Dioxan wurde erstmals 1863 von A. V. Lourenço durch Reaktion von Ethylenglykol mit 1,2-Dibromethan hergestellt. Die kommerzielle Produktion erfolgte jedoch erst 1929.
Inhaltsverzeichnis
1. Physikalische Eigenschaften von Dioxan
Dioxan ist ein gutes Lösungsmittel mit außergewöhnlichen Eigenschaften. Es löst problemlos eine Vielzahl organischer Verbindungen, darunter aliphatische und aromatische Kohlenwasserstoffe, Ether, Alkohole, Ketone und chlorierte Kohlenwasserstoffe, insbesondere solche mit niedrigeren Molekulargewichten.

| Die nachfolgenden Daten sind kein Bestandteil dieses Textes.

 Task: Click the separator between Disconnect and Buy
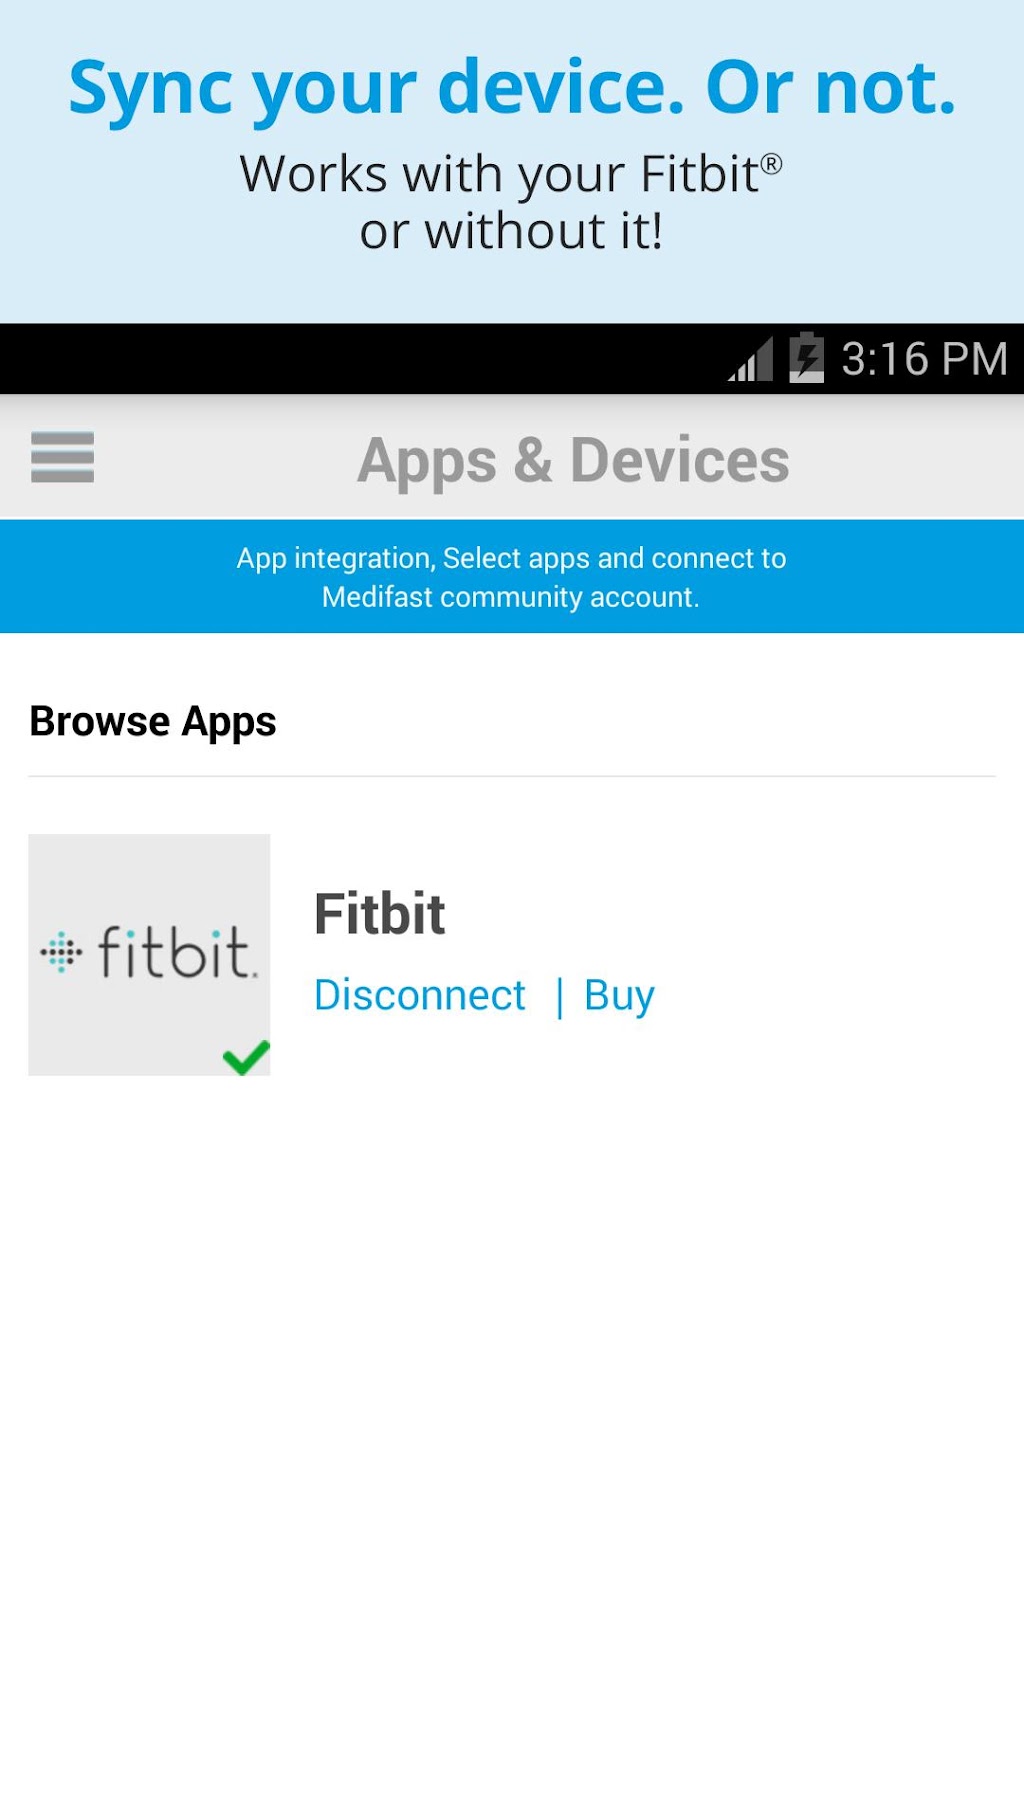(559, 996)
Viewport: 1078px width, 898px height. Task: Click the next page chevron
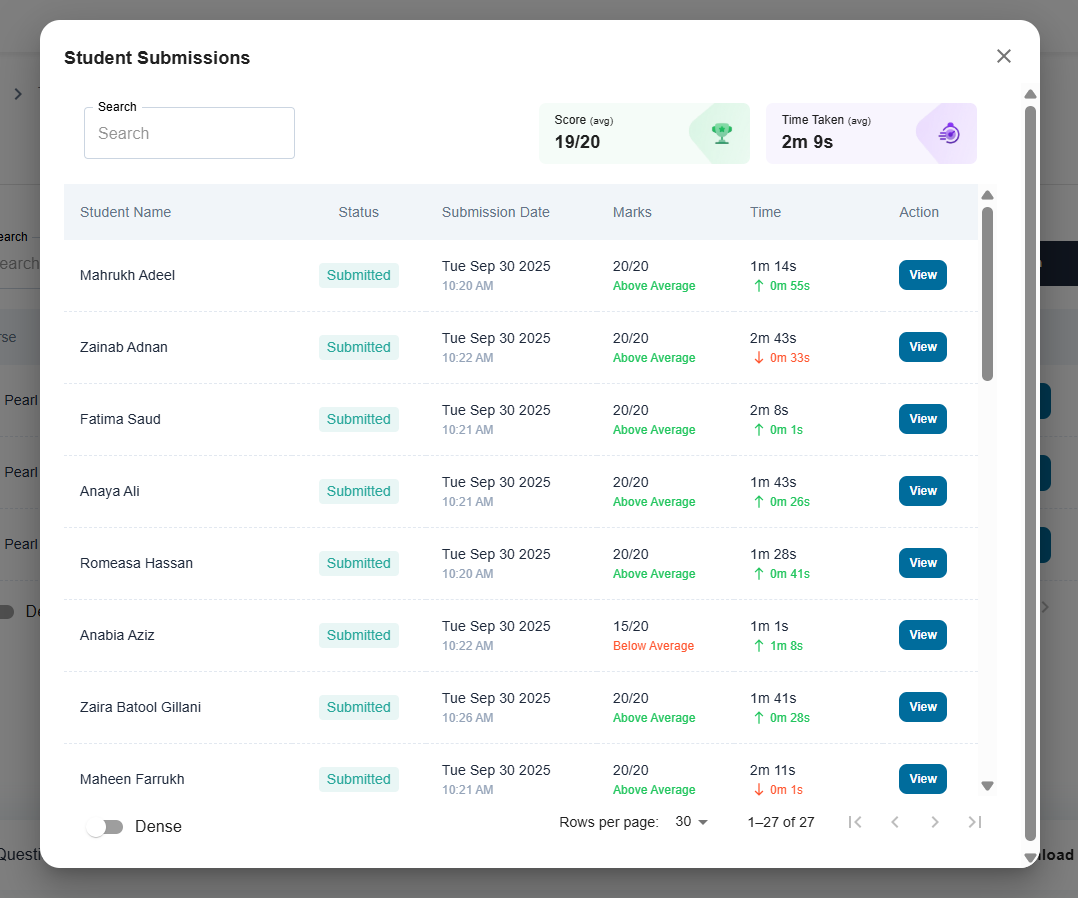tap(935, 821)
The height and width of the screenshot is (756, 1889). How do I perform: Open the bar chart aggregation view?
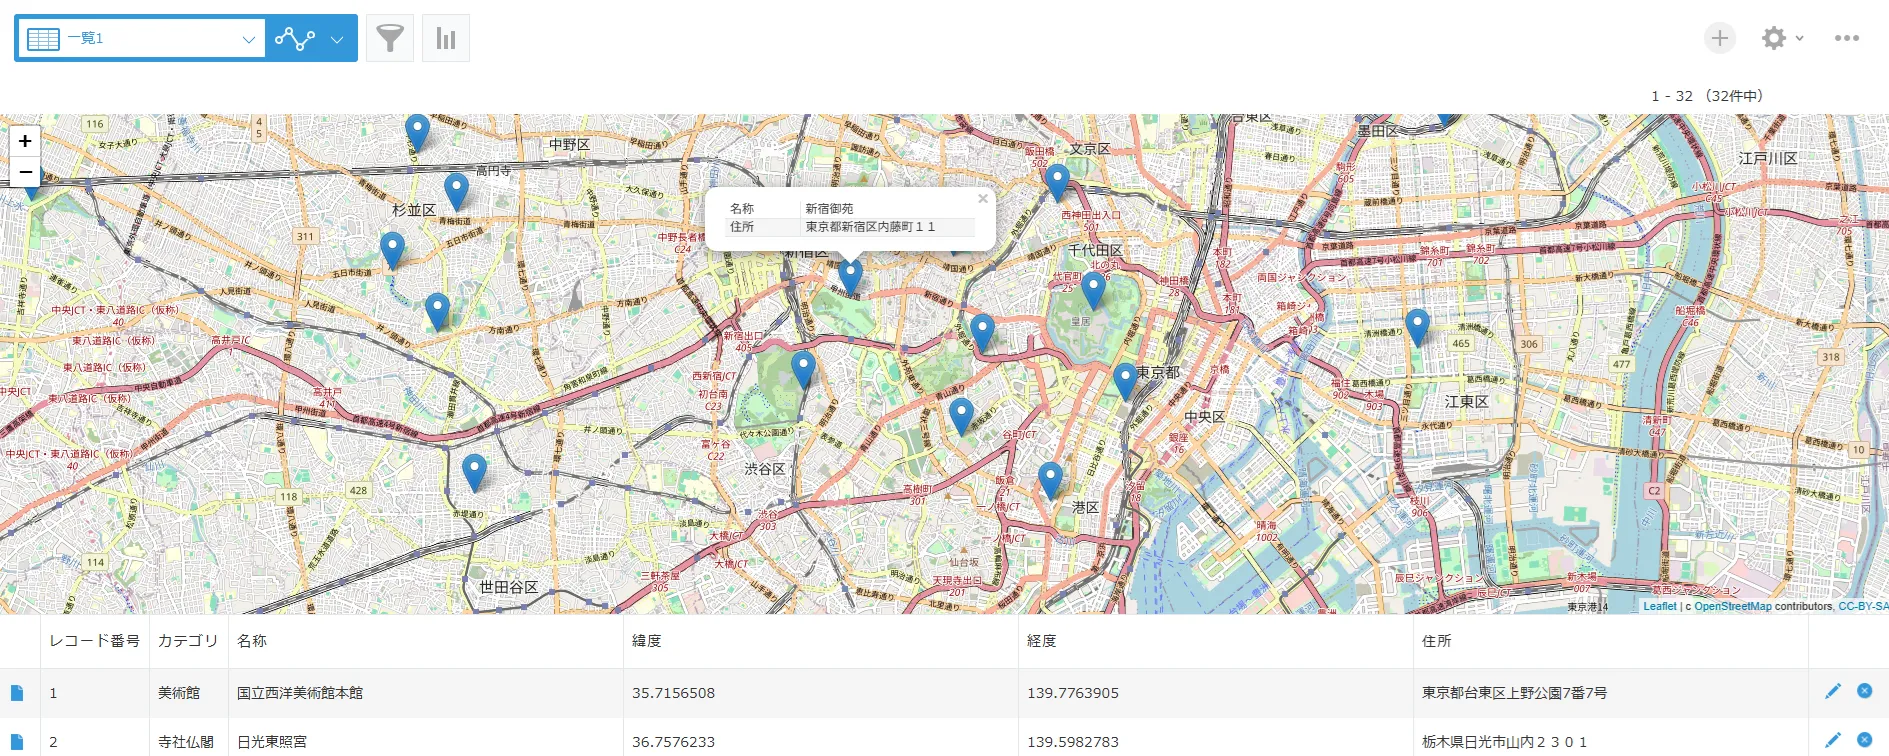click(446, 39)
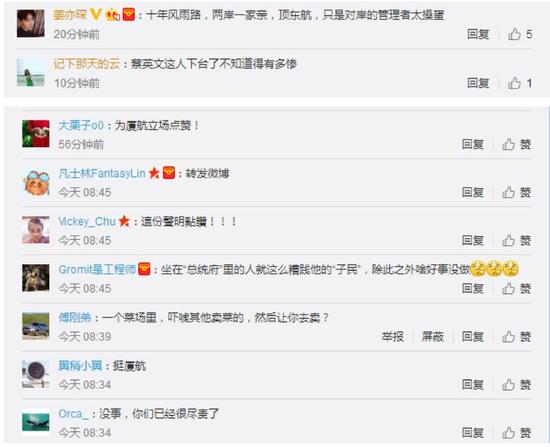This screenshot has width=550, height=447.
Task: Report 傅刚弟's comment with 举报
Action: (x=393, y=336)
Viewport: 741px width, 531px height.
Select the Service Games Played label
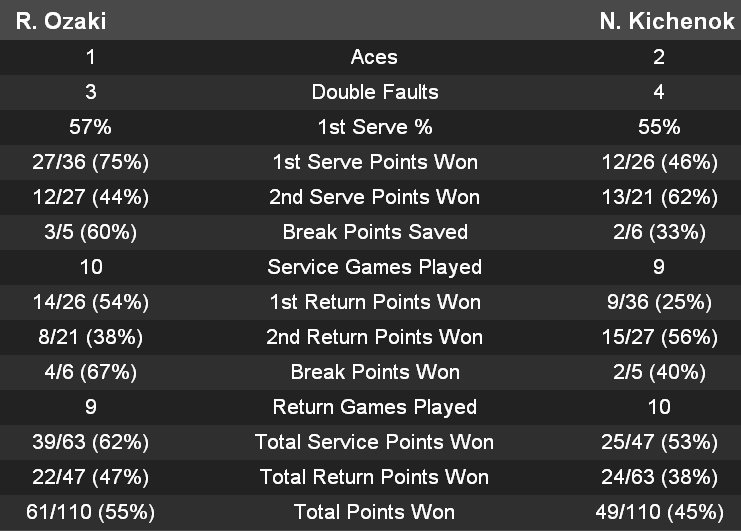374,267
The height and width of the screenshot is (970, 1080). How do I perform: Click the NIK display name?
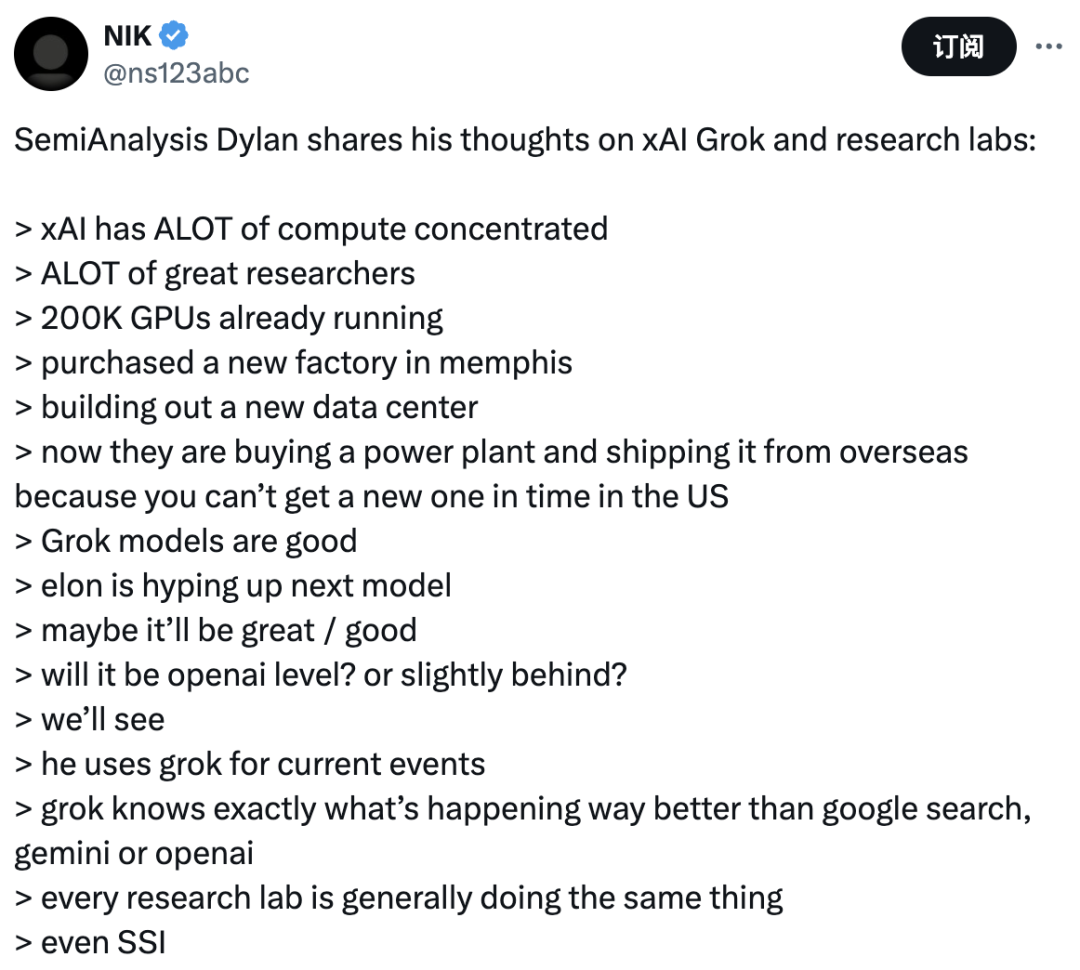click(127, 36)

1,4-Dioxan ist in jedem Verhältnis mit Wasser mischbar und löst außerdem verschiedene anorganische Verbindungen und Elemente, darunter Eisenchloride, Quecksilberchlorid, Mineralsäuren (Salzsäure, Schwefelsäure und Phosphorsäure), Halogene (Brom, Chlor und Jod) sowie tierische und Pflanzenöle, Paraffinöle sowie synthetische und natürliche Harze.
Bei Raumtemperatur erscheint 1,4-Dioxan als klare Flüssigkeit mit ätherischem Geruch. Seine chemische Stabilität ist vergleichbar mit der anderer aliphatischer Ether. Ähnlich wie diese Ether bildet Dioxan an der Luft Peroxide.
Die wichtigsten physikalischen Eigenschaften von Dioxan sind in Tabelle 1 aufgeführt.
Eigenschaft | Wert |
---|---|
Molekulargewicht | 88,11 g/mol |
Siedepunkt | 101,3 °C |
Gefrierpunkt | 11,8 °C |
Dichte | 1,0356 g/cm3 |
Latente Verdampfungswärme | 413 kJ/kg |
Fusionswärme | 141 kJ/kg |
Spezifische Wärme (20 °C) | 1,76 kJ kg-1 K-1 |
Brechungsindex | 1.4224 |
Dampfdruck (20 °C) | 4,13 kPa (41,3 mbar) |
Dielektrizitätskonstante (20 °C) | 2.23 |
Oberflächenspannung (20 °C) | 36,9 mN/m |
Kritische Temperatur | 312 °C |
Kritischer Druck | 5,14 MPa |
Flammpunkt (geschlossener Tiegel) | 11 °C |
Entzündungsgrenzen (in der Luft) |
Unterer Teil: 2 Vol. % Obermaterial: 22 Vol % |
Verbrennungswärme | 27.600 kJ/kg |
Selbstentzündungstemperatur | 180 °C |
Dioxan bildet mit vielen Lösungsmitteln azeotrope Gemische. Gängige Beispiele sind in Tabelle 2 aufgeführt.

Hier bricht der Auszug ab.